The banger first: Loner stands as the point where Burial realizes that his production and beat complexity allows for a certain amount of blockheadedness with hooks. The trancey three-note riff that makes Loner an anthem would fit in a Paul Oakenfold track – pay attention to any of the softer brush-strokes of this song (the disintegration into silence two minutes in, the many kick-drum permutations, the morphing vinyl crackle), though, and its genius is revealed. The throb and noise terrorism of Ashtray Wasp, its transformation into a Four Tet-referencing bells and reverbed piano movement 9 minutes in belies a willingness to absorb lessons from those few artists in the same sphere as him, while Kindred begins almost comically Burial-esque, before developing into a refined and more cinematic version of his previous work, rendering Untrue almost null and void.

 

While we’re in London, then: Scuba’s evolution from a respected producer of those skippy beats and empty car park atmospherics founded by Burial into the UK’s foremost exporter of hard, hooky 90s-drenched trance/electrohouse was one of the most thrilling about-faces in the second half of 2011. Personality, his third LP, continues his exploration of taut, kinetic songcraft.
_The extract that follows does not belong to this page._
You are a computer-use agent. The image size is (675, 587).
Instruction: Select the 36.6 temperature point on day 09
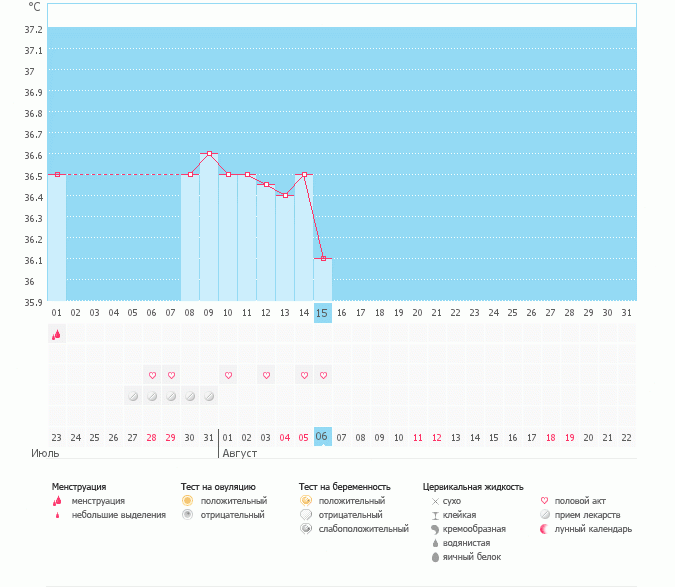tap(209, 154)
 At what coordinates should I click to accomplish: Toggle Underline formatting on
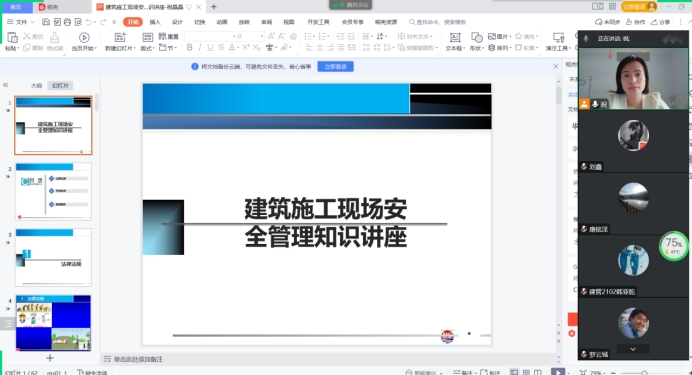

The album title seems to imply a disparagement of Scuba’s former predilection for ‘faceless dubstep bollocks’ – with almost all London producers (with the notable exception of Pinch and Shackleton) eschewing glum, skittering dubstep for floor-friendly maximalism, Scuba’s place at the forefront of the bandwagon has been guaranteed by the brashness of his newer productions. It’s difficult not to be sucked in on the first listen – beware hyperbole, however, as repeat listens hammer home that, while Personality is as infectious as electronic albums come, it sorely lacks the innovation of, say, Rustie’s Glass Swords, and in anchoring itself so tightly to genres past it sinks a little the more you take it out to sea.